While I fully agree with this sentiment generally, I wonder what people think of NPR and WaPo in comparison (both give much less choice than Engadget).
I seem to see this complaint on every Verizon-property article posted, but NPR and WaPo get excused?
European here, the NPR plain text site is a joy to use and I consider it one of the best and most compliant solutions, If I accidentally click a WaPo link I just navigate away from the paywall. Same with TechCrunch.
there were a couple guys using acrobatic parachutes and some control code to fly high power model rockets back to the pad saving an hour walk. I wonder if SpaceX could use the same technique and fly the fairings to the ships.
That's what they already do. It's a steerable parafoil.
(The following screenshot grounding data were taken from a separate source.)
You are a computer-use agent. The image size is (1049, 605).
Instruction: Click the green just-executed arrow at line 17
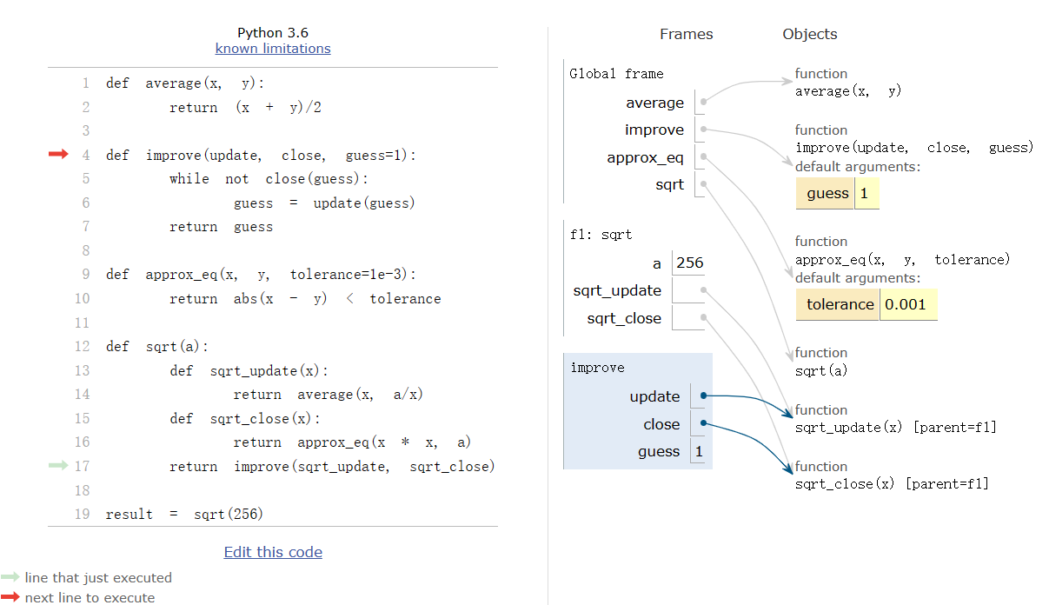click(x=57, y=466)
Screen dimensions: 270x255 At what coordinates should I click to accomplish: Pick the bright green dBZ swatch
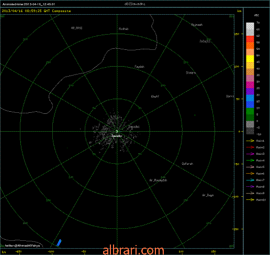[250, 111]
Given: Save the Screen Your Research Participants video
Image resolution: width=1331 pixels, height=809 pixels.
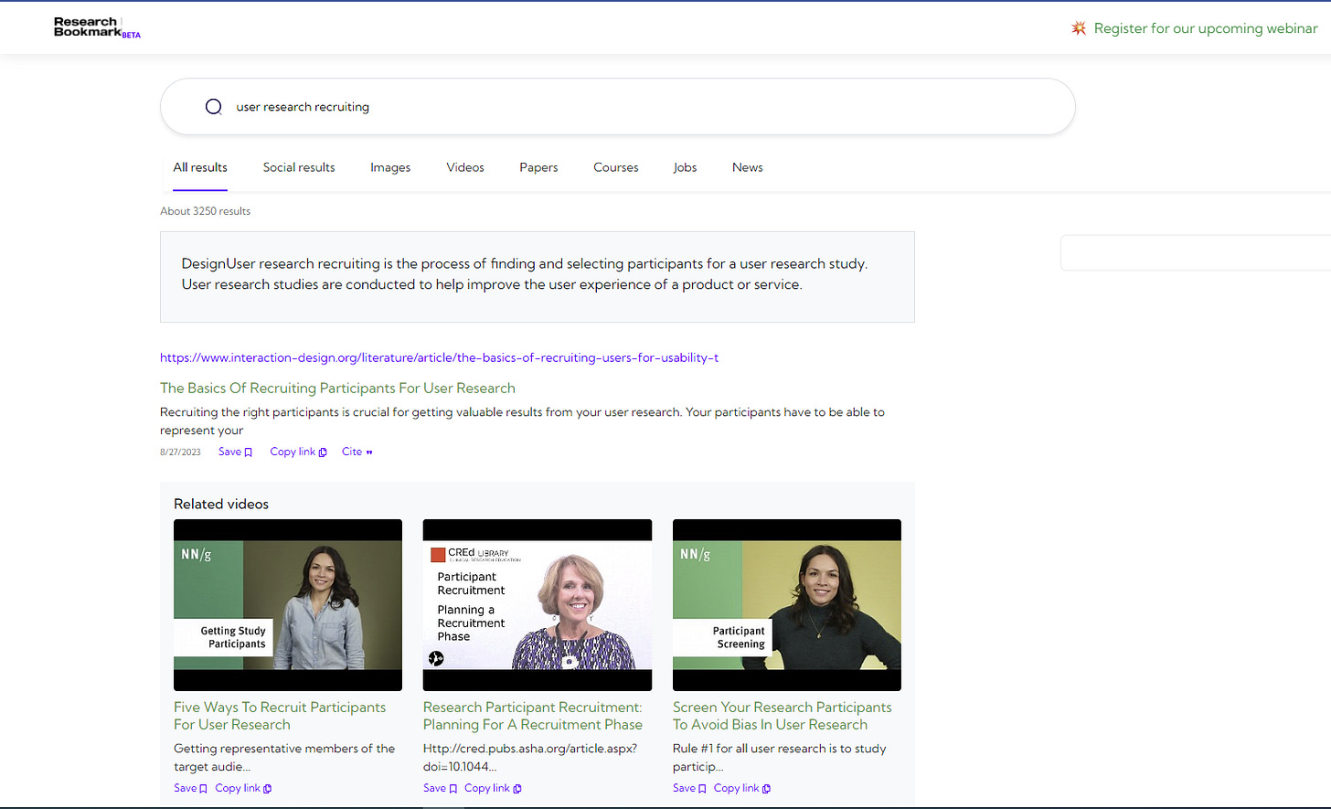Looking at the screenshot, I should (689, 788).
How would they be expected to get the ship lined up underneath the parafoil in time to catch it otherwise?
Don't understand why they don't just use an inflatable parachute with a radio beacon antenna sticking out the top. Then they could just drive up anytime and fish it out of the water. Would immersion in salt water for a few hours damage a fairing?
Salt water is the worst. It takes a lot of effort to clean it all off and it causes corrosion all the while. Even the ones that do hit water, they get them out as fast as they safely can.
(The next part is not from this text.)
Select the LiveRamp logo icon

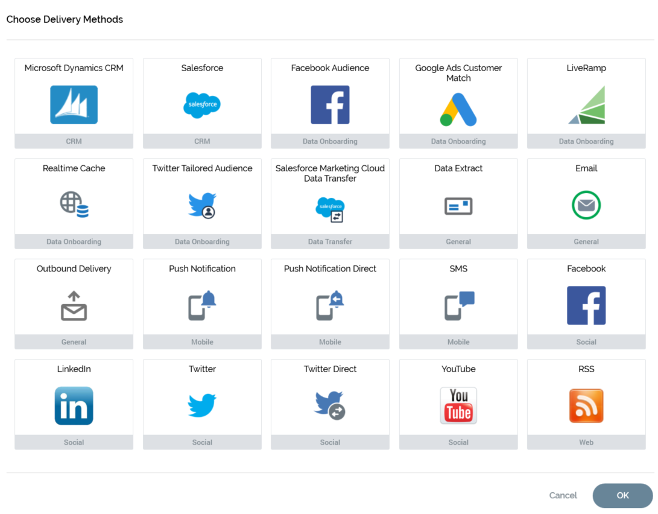click(x=586, y=105)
As far as I know (correct me if I'm wrong), SpaceX have only reused previously-wet farings on their own Starlink launches. They don't risk potentially damaged parts on external customers.
> Would immersion in salt water for a few hours damage a fairing?
Yes.
They haven't been very public about how much refurbishment is required for fairings that they fish out of the ocean, but they've managed to use them on Starlink launches.
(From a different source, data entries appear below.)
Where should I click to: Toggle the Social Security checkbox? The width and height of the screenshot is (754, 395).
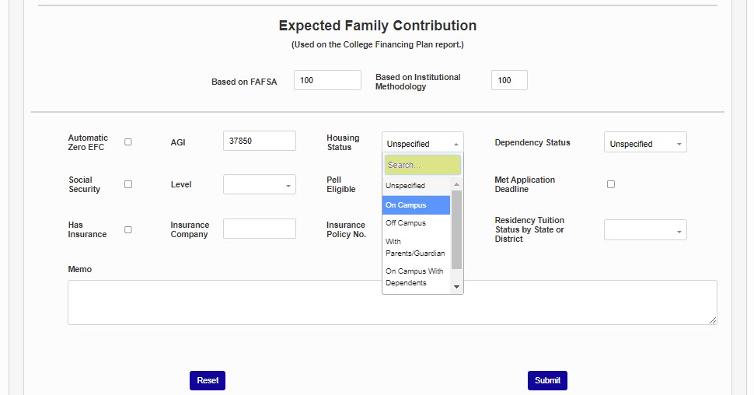click(x=128, y=184)
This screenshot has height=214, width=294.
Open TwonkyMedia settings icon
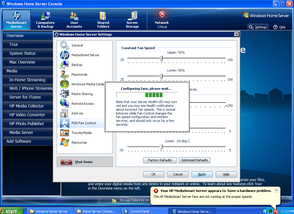(x=65, y=133)
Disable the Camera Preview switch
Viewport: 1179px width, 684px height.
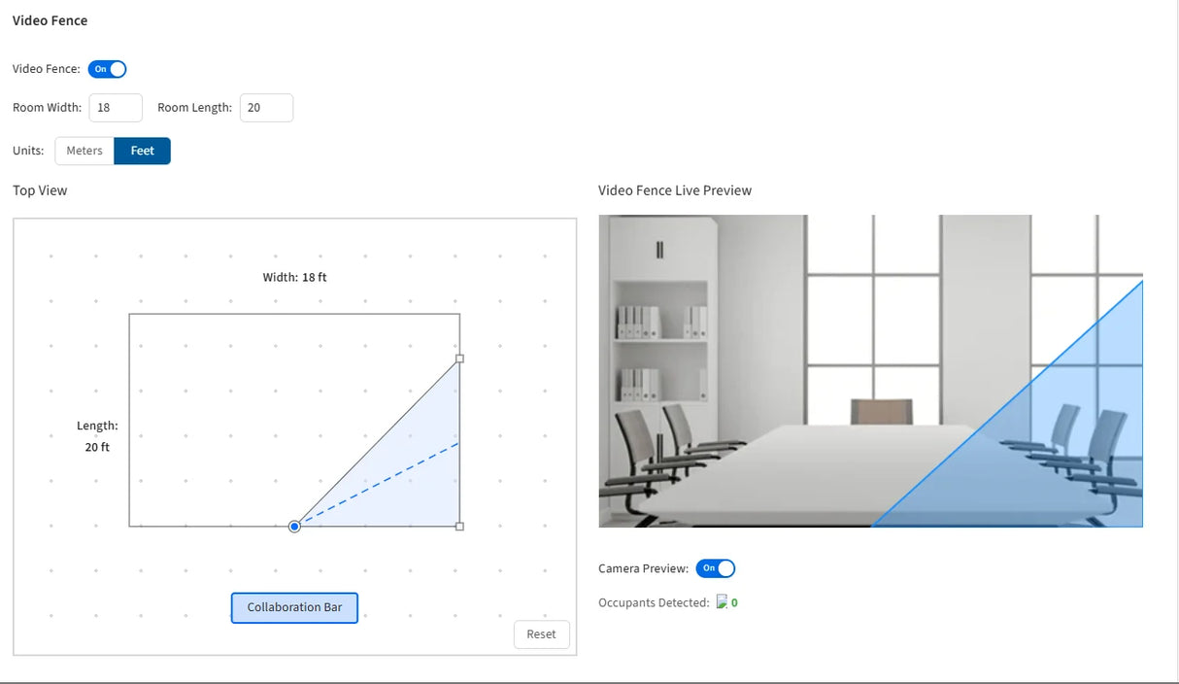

Forget immersion- just contacting salt water is enough to wreck your day. It's highly corrosive and protecting from that corrosion would require engineering coatings that are light, cheap, and also able to handle the temperature and pressure and wind stresses of a literal rocket launch. It's a lot.
The problem with this and a fairing is that if the fairing catches the open side, it's going to drag behind like a giant parachute and take the plane down. The fairing is huge (13m long x 5m diameter), even compared to a big plane.
They considered doing that to reuse the Saturn V with a giant helicopter with rockets at the end of each propeller. It didnt go anywhere. Though people have been using air capture for more reasonable use cases, and rocket lab is going to be air capturing their electron rockets.
That was the original plan. But according to https://en.wikipedia.org/wiki/Vulcan_Centaur
they went ahead without funding it, though they may some time in the future. So for now Vulcan is going to have a disposable first stage, just like all the other old-time space rockets.
Apparently thats been considered, and you still might see another company like electron try it. It's just a bit harder to do safely and some other limitations.
One of the main reasons they aren’t doing it is that the fairing halves are so far out to sea (about 800km down range) that no helicopter could have the range with a fairing dangling down to make it back to land (the Sikorsky Skyhook, for instance, only has a range of 200nmi or so... maybe you could get a specialized helicopter to do it with heroics like drop tanks, but the cost would be much higher), so they’d need to land on a ship after capture anyway. By catching the fairing halves with ships directly, they save the substantial costs of also having helicopters.
Notice that with RocketLab reuse, the helicopter is staged from a ship at sea. However, probably can save more money by recovering a RocketLab Electron first stage than half of a fairing (you’d need one helicopter per fairing halve but only one helicopter for Electron... Electron also has a much smaller and less awkward aerodynamic cross section than a F9 fairing halve). See: https://m.youtube.com/watch?v=enndCzvZpZk
Pretty good if they can recover them and refurbish them. Could save a few million dollars per launch, even more if they can be re-used more than once.